Credit: MACMILLAN SOUTH AFRICA

Despite the vital role that conventional and confocal light microscopy have had in driving advances in cell biology, their resolution is ultimately limited by the diffraction of light. Light microscopy cannot resolve beyond 200 nm and, given that most molecular complexes are smaller than this, much of what we want to see has remained beyond our grasp. The development of super-resolution fluorescence microscopy techniques over the past decade allowed this diffraction barrier to be bypassed.

In 2000, Klar et al. demonstrated that one way to increase resolution was by deactivating the fluorophores at the periphery of the excitation focal spot of a scanning microscope with a beam of light for stimulated emission depletion (STED) of their excited state.
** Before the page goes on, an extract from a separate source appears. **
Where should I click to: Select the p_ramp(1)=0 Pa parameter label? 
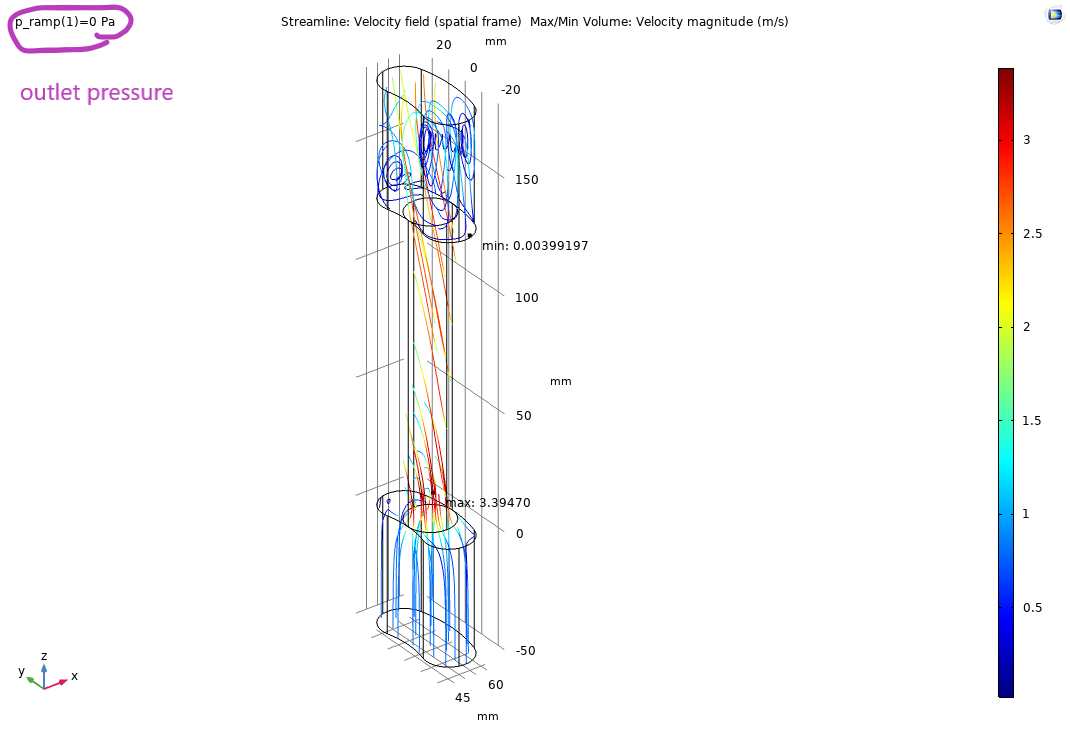click(65, 22)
They further showed that this technique worked in bacteria and yeast cells, improving three-dimensional resolution to 100 nm. They were able, for example, to improve the resolution of labelled vacuolar membranes in live Saccharomyces cerevisiae cells, resolving features not recognized by conventional or confocal microscopy.

An alternative solution, photoactivated localization microscopy (PALM), was found in 2006 by Betzig et al. PALM and related techniques, such as stochastic optical reconstruction microscopy (STORM), developed by Rust et al., work on the principle that sparse subsets of labels can be individually photoactivated and then bleached, and their positional information collected en masse can then be assembled into a full image with a more precise position. This approach allowed Betzig et al. to image diverse structures in fixed cells, including focal adhesions and mitochondria, with increased resolution.

These techniques and more recent variations have been embraced in diverse fields and are providing unprecedented insights into the organization and function of complex subcellular structures. The hope is that their improved use in live-cell analysis will further increase their potential.